(Rows for locating text and elements)
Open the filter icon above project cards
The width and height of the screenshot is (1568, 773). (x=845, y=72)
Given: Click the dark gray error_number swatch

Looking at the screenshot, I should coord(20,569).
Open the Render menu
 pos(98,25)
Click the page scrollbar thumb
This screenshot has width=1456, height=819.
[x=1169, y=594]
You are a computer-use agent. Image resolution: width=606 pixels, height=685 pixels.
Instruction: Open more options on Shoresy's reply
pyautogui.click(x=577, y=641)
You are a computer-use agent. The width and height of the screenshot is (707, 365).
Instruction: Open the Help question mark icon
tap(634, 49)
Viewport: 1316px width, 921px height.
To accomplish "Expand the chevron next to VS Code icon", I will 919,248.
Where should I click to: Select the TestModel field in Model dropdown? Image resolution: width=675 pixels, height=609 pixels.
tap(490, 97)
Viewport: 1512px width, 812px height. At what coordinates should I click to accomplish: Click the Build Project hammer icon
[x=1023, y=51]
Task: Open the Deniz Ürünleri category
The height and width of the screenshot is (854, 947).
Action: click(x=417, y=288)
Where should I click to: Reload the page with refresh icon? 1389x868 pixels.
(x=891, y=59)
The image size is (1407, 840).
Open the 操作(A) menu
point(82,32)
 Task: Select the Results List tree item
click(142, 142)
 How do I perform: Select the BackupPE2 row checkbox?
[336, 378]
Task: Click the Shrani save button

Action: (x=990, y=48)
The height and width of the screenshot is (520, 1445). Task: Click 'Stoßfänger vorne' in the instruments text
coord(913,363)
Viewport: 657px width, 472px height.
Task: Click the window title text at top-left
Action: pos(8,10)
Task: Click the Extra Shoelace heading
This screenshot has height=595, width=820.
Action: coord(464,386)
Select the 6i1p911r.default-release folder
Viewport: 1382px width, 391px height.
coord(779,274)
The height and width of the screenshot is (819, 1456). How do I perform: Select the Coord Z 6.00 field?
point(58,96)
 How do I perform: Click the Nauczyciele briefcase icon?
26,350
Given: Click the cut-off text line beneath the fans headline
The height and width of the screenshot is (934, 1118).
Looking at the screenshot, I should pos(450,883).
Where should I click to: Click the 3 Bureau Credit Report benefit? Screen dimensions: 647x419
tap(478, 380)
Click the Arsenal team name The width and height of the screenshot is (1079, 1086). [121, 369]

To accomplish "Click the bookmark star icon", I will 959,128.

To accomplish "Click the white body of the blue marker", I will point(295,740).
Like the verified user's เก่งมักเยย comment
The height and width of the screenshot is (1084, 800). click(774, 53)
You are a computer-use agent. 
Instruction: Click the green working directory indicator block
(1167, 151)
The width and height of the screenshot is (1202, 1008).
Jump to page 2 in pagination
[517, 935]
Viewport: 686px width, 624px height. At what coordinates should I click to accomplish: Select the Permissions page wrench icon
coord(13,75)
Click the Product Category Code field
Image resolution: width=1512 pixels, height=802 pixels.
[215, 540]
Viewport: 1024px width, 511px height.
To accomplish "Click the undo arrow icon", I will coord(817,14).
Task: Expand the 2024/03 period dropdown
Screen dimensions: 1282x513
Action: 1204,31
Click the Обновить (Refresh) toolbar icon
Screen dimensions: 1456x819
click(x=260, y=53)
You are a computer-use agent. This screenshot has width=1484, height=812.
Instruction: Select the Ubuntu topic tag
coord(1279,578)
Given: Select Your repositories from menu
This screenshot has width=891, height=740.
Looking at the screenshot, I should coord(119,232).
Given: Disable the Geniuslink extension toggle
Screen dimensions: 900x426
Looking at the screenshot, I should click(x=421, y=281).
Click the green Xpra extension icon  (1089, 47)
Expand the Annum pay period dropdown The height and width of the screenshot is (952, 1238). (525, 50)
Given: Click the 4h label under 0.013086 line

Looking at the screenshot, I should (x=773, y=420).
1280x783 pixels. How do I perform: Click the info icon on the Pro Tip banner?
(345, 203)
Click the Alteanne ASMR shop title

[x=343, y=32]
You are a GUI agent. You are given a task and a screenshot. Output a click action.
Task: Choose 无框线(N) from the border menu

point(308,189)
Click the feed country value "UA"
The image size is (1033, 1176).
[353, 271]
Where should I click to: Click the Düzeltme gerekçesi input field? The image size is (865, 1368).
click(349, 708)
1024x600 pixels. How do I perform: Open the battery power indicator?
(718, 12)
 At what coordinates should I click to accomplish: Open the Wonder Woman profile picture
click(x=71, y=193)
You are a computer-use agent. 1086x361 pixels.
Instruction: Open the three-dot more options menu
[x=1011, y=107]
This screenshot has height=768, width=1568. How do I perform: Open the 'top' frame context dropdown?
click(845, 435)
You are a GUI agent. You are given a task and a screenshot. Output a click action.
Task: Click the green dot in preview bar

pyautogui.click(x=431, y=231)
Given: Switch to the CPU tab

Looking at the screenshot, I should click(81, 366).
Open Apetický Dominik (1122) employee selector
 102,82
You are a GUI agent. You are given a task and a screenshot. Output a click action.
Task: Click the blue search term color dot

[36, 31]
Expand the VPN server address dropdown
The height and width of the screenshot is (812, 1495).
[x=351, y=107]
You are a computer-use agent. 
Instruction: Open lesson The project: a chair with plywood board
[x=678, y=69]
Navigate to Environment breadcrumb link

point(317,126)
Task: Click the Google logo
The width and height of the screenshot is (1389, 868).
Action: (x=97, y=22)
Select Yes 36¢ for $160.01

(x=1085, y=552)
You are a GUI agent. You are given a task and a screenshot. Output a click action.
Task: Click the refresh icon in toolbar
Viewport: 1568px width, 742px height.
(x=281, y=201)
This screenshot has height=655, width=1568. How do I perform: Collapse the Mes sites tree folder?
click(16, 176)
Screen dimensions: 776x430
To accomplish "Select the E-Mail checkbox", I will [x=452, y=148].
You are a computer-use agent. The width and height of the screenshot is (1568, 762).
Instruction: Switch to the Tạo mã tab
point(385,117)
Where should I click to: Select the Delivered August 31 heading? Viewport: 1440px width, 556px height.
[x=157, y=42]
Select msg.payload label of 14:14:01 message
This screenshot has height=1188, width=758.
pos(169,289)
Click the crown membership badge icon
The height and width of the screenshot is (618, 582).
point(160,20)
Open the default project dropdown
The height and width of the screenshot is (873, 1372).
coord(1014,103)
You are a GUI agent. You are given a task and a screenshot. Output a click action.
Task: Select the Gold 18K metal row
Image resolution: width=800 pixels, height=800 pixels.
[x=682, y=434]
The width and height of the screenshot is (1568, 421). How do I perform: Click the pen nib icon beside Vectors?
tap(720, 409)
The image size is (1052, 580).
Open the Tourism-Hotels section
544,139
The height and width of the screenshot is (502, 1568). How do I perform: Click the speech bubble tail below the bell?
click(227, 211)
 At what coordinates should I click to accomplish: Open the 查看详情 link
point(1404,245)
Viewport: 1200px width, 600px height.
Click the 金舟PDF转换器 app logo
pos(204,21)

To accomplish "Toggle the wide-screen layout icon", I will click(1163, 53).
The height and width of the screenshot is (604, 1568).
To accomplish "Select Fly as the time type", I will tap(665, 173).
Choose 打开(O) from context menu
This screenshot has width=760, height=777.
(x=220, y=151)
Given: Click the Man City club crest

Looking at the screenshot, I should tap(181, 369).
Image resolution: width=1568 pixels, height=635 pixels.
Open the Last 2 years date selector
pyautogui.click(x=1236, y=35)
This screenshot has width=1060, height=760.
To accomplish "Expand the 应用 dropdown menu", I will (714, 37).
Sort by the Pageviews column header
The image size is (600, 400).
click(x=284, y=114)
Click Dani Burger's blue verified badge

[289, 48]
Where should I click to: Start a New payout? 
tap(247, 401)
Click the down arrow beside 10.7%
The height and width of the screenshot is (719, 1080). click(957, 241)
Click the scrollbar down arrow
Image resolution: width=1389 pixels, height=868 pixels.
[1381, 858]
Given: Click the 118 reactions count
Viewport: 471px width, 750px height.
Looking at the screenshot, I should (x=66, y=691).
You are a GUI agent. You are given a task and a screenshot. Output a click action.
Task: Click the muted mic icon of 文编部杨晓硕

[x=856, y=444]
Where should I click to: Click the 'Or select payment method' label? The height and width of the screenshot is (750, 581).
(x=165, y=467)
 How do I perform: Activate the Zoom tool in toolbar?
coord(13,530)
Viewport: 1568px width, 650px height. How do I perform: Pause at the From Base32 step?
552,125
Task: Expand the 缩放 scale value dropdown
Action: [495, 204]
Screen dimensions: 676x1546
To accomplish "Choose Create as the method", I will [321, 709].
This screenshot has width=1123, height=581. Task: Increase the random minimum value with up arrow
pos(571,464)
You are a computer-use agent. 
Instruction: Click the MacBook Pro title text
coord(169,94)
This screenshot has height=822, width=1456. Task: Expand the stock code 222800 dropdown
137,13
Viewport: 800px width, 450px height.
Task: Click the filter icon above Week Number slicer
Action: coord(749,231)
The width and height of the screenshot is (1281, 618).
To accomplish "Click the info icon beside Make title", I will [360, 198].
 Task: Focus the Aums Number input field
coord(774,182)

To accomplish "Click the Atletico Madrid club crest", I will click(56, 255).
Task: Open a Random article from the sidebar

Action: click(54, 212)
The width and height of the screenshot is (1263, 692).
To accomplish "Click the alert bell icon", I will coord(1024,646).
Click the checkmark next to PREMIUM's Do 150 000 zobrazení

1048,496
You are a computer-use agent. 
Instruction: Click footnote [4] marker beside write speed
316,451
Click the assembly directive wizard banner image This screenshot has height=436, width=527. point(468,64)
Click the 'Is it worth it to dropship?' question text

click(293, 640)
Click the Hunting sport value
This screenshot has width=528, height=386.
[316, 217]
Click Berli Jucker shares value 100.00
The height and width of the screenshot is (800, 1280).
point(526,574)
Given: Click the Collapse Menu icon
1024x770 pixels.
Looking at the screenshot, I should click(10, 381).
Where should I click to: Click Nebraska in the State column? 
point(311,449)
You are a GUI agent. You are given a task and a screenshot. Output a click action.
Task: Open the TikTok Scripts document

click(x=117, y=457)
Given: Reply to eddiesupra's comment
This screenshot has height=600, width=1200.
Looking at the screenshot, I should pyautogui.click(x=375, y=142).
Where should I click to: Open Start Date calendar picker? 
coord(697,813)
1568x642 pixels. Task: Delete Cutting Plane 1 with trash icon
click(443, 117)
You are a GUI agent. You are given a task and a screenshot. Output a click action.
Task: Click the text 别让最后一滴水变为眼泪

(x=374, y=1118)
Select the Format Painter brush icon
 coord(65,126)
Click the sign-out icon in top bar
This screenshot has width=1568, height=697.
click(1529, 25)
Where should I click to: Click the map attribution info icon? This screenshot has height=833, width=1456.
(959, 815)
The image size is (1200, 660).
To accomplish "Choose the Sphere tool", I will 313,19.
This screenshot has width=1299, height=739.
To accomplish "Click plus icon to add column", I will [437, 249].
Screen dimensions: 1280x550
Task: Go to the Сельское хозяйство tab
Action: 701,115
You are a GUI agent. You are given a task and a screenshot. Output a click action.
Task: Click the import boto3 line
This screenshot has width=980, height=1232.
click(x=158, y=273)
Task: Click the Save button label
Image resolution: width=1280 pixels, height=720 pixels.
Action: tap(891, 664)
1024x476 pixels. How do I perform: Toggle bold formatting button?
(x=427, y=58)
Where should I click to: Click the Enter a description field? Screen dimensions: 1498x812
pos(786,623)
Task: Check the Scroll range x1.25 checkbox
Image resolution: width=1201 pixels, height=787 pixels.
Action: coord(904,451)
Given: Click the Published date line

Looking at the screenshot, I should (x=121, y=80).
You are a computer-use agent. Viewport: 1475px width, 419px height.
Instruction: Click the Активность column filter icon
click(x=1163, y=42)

* _EXERCISE REQUIREMENTS_
Copy the rows verbatim, starting at the line with "How do I perform: Select the BackupPE2" and ending with the line with "Action: pos(8,10)", both included.

* _TASK RESULT_
 How do I perform: Select the BackupPE2 row checkbox?
[336, 378]
Task: Click the Shrani save button

Action: (x=990, y=48)
The height and width of the screenshot is (520, 1445). Task: Click 'Stoßfänger vorne' in the instruments text
coord(913,363)
Viewport: 657px width, 472px height.
Task: Click the window title text at top-left
Action: pos(8,10)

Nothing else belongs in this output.